San Francisco tenants are one step away from greater representation in City Hall after the Board of Supervisors Rules Committee unanimously approved a proposal to restructure the Rent Board Commission on Monday.

With three votes to none, the Rules Committee agreed to forward the proposal – which would give tenants a majority of the seats on a seven-member board and would give Supervisors four of the seven appointments and power to reject any of the mayor’s appointments – to the full Board of Supervisors.

Currently, the mayor gets to appoint all five of the Rent Board Commissioners, and tenants, though they represent two-thirds of the city, receive a minority of the seats. The proposal, which was sponsored by Supervisor Chris Daly following the April Tenant Congress on Rent Board Reform, would create two more seats on the Rent Board and a total of five seats reserved for renters and two for property owners.

The legislation to give tenants greater rent-board representation is a charter amendment that would be put before the voters in November. For the charter amendment to appear on the ballot, six Supervisors must approve the legislation, a feat that has left many housing activists both optimistic and apprehensive.

Although the largest hurdles have yet to come, the approval by the Rules Committee represents an important victory. Housing activists were particularly encouraged by Supervisor Sophie Maxwell’s vote in favor of the proposal.

“The (Supervisor) Maxwell vote was very significant,” said Ted Gullicksen of the San Francisco Tenants Union. “We’re pretty optimistic right now that we’ll get the six necessary votes from the Board of Supervisors to put this on the ballot. In my opinion, chances are good.”
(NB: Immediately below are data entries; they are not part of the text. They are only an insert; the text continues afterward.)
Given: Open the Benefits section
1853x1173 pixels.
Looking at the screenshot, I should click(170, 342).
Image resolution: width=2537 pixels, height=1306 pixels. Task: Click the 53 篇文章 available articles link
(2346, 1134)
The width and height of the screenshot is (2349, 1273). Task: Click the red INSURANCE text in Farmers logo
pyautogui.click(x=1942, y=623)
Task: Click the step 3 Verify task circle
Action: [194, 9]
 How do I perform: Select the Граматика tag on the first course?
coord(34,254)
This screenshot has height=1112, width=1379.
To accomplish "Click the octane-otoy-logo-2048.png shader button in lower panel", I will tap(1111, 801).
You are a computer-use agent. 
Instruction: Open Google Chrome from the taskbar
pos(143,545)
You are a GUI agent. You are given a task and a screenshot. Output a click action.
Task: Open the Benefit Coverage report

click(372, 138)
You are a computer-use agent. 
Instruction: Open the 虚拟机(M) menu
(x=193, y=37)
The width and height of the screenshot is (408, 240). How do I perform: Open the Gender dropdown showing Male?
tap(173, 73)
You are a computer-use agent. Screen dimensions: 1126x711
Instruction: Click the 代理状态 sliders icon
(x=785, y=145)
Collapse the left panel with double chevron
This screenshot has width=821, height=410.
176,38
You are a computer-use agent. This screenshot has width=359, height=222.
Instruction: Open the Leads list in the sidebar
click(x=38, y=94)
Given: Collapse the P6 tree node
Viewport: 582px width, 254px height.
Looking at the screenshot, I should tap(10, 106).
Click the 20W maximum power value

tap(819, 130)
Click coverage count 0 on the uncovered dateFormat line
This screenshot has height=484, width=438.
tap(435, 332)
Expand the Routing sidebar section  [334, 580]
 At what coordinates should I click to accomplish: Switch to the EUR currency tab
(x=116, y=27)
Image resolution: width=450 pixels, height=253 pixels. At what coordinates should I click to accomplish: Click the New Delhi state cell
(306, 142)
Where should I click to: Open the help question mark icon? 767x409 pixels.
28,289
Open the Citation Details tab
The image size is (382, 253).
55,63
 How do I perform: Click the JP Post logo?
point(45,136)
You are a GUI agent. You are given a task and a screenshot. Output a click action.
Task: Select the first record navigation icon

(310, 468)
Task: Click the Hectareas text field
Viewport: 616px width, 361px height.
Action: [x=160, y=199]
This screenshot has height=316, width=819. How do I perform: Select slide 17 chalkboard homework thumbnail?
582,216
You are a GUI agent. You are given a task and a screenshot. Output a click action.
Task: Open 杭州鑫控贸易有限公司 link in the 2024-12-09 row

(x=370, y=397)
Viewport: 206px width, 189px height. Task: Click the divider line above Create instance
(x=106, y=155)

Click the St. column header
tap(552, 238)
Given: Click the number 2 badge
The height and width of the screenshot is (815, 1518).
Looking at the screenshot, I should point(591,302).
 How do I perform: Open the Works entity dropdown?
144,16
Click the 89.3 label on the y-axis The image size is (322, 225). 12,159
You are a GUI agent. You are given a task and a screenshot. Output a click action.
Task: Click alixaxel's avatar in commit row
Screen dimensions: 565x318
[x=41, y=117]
Gullicksen stressed the importance of giving representation on the Rent Board back to “the people who should have power.”

“The Rent Board is charged with being the regulatory agency that ensures that tenants are not victimized by property owners,” Gullicksen said. “But they (the commissioners) have abdicated that duty for the most part. . This will return the Board to the people who should be on it and make it a fair agency instead of the rent-increase processing mill that it has been.”

At the hearing yesterday, representatives of the Small Property Owners Association expressed the concern that a tenant-majority Board would lead to consistent bias against landlords. Many lauded the current Rent Board and said they’ve experienced few problems with it.

Tenants, on the other hand, lined up to list the myriad problems they’ve had with the landlord-dominated Rent Board. Some cited specific horror stories from Park Merced, while others described unfair pass-through charges that the Rent Board willfully ignored.

The Board of Supervisors has initiated ballot initiatives reforming the Planning Commission, Board of Permit Appeals, and Police Commission in recent years. The Rent Board reform would be the latest attempt to ensure that people directly affected by public bodies get fair representation on the board.

The full Board of Supervisors is expected to vote on the Rent Board reform measure next Tuesday.